─── Information ───
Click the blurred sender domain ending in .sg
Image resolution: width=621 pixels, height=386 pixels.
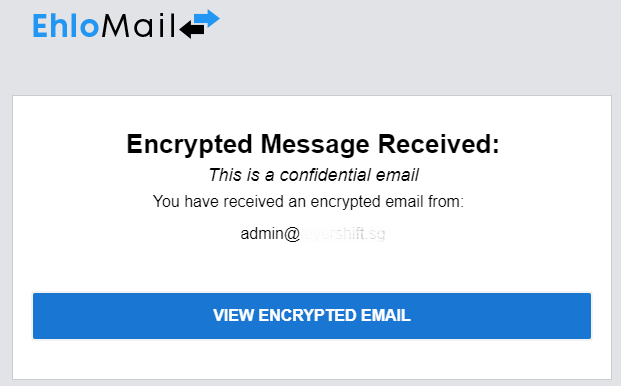(x=343, y=234)
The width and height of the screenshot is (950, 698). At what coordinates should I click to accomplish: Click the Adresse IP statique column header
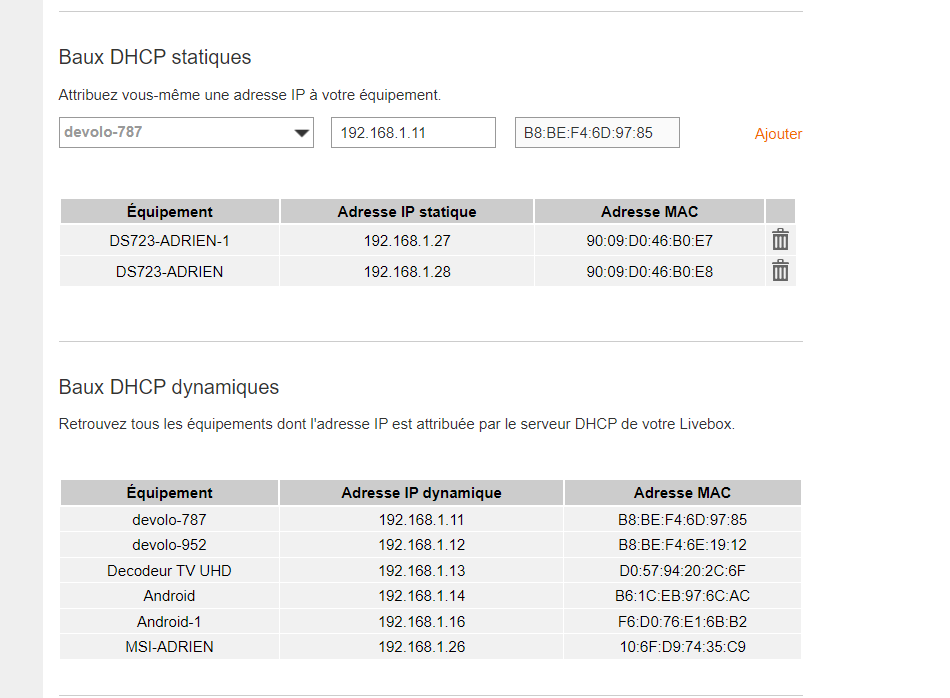point(407,211)
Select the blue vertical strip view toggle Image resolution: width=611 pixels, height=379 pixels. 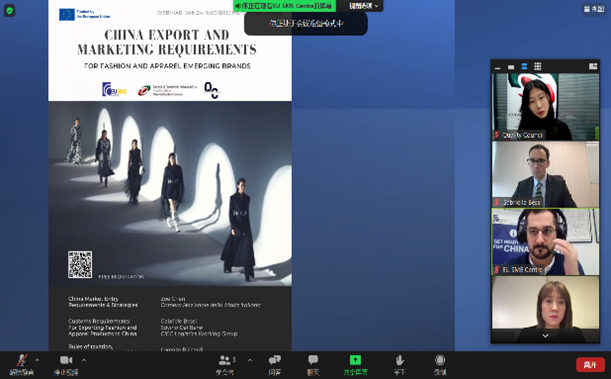point(524,66)
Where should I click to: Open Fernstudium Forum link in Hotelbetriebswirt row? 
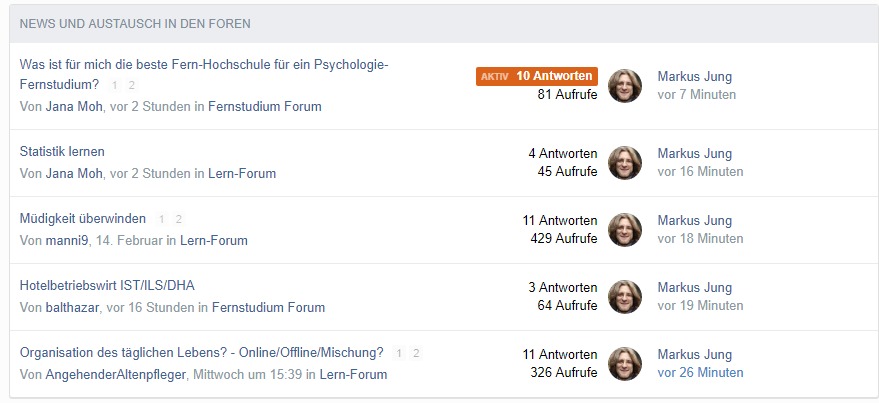pos(268,307)
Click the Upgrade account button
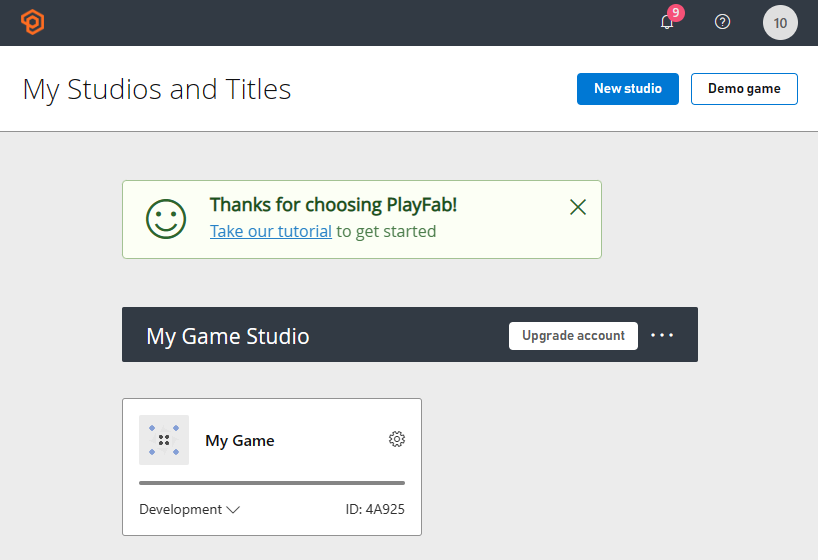Viewport: 818px width, 560px height. tap(573, 335)
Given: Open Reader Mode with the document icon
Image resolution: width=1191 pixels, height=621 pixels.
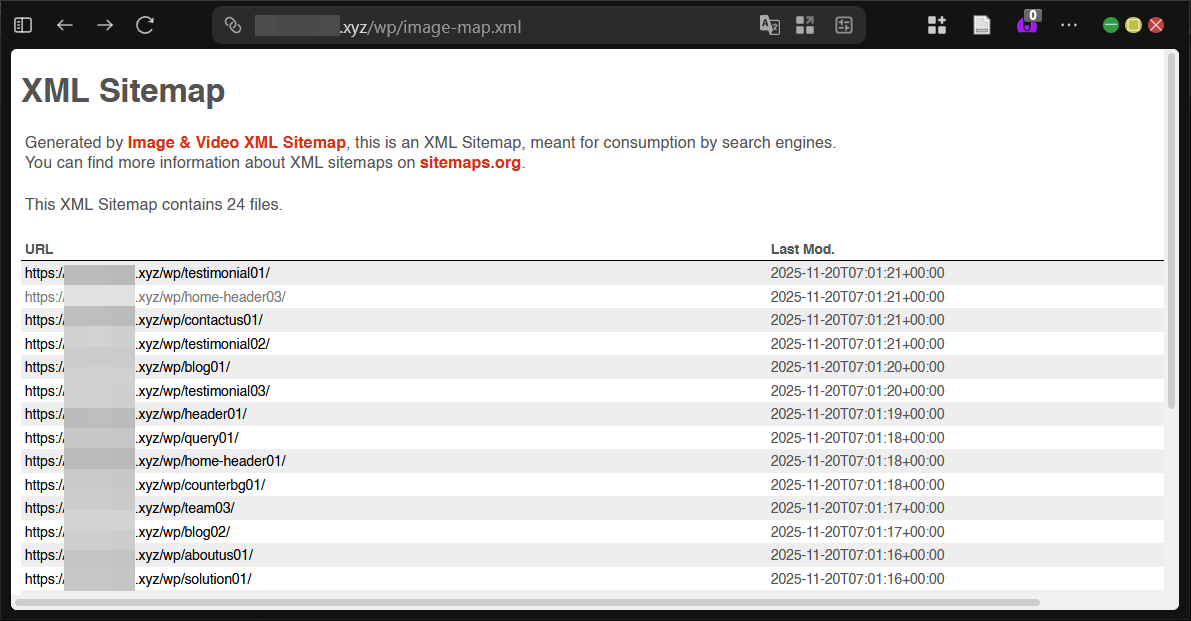Looking at the screenshot, I should (981, 24).
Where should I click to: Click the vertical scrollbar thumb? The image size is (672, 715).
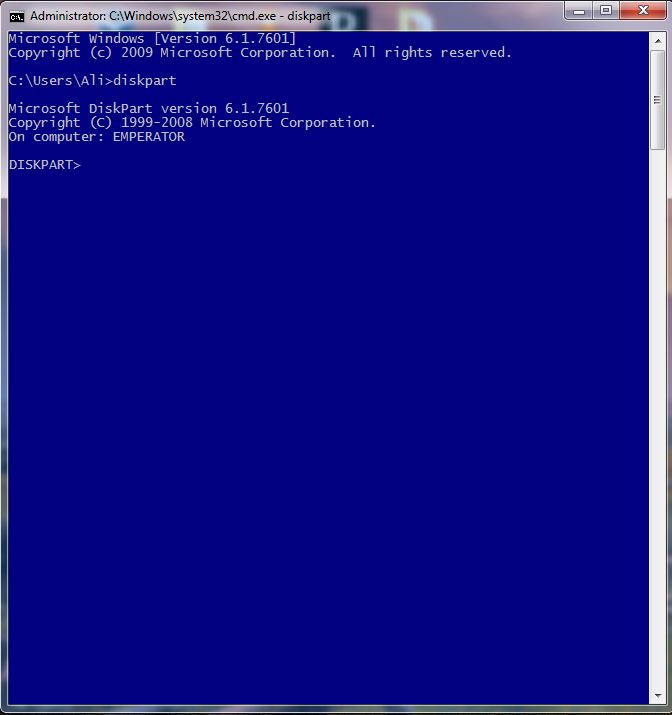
───
> **Activity**: Only the lines from the one holding "Image resolution: width=1191" through the end of the data are to be printed, exactly as they stand and with no pictures.

> **Result below**:
Image resolution: width=1191 pixels, height=621 pixels.
Looking at the screenshot, I should (981, 24).
Where should I click to: Click the vertical scrollbar thumb? The image size is (672, 715).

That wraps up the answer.